$b\to c\tau\bar\nu_{e,\mu}$ contributions to $R(D^{(*)})$

TL;DR

This paper investigates whether lepton flavor violating new physics within SMEFT can explain the $R(D^{(*)})$ anomaly, finding that most contributions are limited by meson decay constraints, with some exceptions.

Contribution

It provides a detailed analysis of SMEFT operators' potential to account for the $R(D^{(*)})$ puzzle, considering constraints from meson decays and collider searches.

Findings

Lepton flavor violating contributions are limited to about 4% of the needed shift.

Current collider bounds are weaker than meson decay bounds by a factor of 2.2.

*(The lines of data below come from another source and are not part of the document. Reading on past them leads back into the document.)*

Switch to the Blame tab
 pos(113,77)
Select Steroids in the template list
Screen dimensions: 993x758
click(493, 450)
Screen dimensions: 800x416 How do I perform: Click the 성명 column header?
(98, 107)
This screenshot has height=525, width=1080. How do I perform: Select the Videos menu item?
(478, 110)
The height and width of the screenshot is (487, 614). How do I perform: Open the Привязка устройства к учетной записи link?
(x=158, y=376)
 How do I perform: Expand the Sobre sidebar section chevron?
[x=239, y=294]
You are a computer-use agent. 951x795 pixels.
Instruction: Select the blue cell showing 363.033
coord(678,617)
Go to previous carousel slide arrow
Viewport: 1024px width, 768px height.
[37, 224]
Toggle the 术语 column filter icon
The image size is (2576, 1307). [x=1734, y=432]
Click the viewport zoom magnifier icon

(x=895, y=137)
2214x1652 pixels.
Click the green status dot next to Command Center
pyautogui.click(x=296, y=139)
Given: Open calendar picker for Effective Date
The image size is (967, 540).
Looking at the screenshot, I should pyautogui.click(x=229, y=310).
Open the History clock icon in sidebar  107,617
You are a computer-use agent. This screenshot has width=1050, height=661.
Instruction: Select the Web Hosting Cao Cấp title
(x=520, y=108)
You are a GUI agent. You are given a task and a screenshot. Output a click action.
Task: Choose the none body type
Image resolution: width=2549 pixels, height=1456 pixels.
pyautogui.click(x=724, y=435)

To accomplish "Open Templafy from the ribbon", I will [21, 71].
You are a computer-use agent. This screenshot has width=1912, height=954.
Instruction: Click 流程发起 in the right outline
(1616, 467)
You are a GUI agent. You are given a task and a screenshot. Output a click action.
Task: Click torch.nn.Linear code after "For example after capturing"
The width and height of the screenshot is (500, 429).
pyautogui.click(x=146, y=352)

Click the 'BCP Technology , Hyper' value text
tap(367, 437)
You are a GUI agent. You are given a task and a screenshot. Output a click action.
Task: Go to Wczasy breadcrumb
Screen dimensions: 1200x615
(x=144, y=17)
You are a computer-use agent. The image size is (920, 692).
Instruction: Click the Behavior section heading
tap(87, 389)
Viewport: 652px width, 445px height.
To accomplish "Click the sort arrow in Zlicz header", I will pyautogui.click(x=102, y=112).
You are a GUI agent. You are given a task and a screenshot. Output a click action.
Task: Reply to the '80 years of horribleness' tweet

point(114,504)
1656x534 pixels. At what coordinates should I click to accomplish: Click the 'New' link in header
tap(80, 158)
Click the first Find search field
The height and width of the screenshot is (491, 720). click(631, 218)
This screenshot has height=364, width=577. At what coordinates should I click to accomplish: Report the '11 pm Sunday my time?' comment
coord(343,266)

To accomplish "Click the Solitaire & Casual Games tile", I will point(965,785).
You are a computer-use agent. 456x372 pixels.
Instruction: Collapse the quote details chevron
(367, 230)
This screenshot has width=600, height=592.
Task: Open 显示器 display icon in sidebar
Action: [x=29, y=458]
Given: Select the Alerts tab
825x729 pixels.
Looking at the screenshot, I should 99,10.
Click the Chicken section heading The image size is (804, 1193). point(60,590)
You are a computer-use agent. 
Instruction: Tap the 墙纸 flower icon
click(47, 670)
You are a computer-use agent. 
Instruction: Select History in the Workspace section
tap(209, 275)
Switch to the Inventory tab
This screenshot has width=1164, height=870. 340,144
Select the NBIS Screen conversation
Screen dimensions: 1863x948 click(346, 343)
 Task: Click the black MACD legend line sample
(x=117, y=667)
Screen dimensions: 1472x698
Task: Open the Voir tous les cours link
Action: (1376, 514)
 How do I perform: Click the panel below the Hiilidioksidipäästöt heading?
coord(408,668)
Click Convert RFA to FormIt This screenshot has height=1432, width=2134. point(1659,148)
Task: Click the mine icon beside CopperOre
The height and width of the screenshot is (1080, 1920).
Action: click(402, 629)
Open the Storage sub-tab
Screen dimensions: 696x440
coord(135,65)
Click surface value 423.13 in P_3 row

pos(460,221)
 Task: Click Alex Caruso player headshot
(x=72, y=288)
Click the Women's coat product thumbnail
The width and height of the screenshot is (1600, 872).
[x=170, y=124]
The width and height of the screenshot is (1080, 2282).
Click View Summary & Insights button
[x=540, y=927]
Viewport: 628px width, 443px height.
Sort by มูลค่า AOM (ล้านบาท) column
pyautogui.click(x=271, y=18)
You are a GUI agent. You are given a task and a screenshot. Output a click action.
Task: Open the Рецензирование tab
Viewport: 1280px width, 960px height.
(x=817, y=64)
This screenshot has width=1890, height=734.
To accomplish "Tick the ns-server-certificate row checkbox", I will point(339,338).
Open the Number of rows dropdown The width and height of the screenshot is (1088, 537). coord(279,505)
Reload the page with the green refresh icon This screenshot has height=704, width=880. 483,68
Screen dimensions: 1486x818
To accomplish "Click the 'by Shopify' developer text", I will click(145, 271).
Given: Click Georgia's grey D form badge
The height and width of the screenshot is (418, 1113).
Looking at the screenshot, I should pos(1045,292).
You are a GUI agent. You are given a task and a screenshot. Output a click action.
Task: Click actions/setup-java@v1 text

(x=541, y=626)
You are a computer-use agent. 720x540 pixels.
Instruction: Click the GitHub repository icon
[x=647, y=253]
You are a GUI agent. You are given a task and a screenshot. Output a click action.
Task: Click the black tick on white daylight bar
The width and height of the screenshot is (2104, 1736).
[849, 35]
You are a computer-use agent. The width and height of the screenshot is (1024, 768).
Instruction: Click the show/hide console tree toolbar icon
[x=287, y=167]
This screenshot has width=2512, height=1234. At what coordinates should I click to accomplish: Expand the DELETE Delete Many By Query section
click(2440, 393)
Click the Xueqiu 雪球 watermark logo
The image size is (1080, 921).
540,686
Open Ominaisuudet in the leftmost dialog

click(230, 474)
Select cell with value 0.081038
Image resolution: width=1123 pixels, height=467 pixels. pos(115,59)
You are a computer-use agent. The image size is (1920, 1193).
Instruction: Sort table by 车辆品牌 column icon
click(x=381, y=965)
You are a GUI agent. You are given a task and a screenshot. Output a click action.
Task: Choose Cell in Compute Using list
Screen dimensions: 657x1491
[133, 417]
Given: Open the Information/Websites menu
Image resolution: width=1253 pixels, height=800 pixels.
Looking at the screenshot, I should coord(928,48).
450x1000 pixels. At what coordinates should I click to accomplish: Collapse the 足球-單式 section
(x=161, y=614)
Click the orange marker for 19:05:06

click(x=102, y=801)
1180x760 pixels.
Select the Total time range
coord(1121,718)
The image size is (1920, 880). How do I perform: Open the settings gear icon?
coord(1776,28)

An exception exists for certain scalar and tensor operator combinations.

Abstract

The $R(D^{(*)})$ puzzle stands for a $\sim3\sigma$ violation of lepton flavor universality between the decay rates of $B\to D^{(*)}\tau\nu$ and $B\to D^{(*)}\ell\nu$, where $\ell=e,\mu$. If it is accounted for by new physics, there is no reason in general that the relevant neutrinos are, respectively, $\nu_\tau$ and $\nu_\ell$. We study whether the $\tau$ related rate could be enhanced by significant contributions to $B\to D^{(*)}\tau\nu_\ell$ from a class of operators in the Standard Model Effective Field Theory (SMEFT). We find the upper bounds from forbidden or rare meson decays imply that the contributions from the lepton flavor violating processes account for no more than about $4\%$ of the required shift. Yet, no fine-tuned flavor alignment is required for the new physics. Searching for the related high-$p_T$ process $pp\to\tau^\pm\mu^\mp$ can at present put a lower bound on the scale of the lepton flavor violating new physics that is a factor of $2.2$ weaker than the bound from meson decays. An exception to our conclusion arises from a specific combination of scalar and tensor SMEFT operators.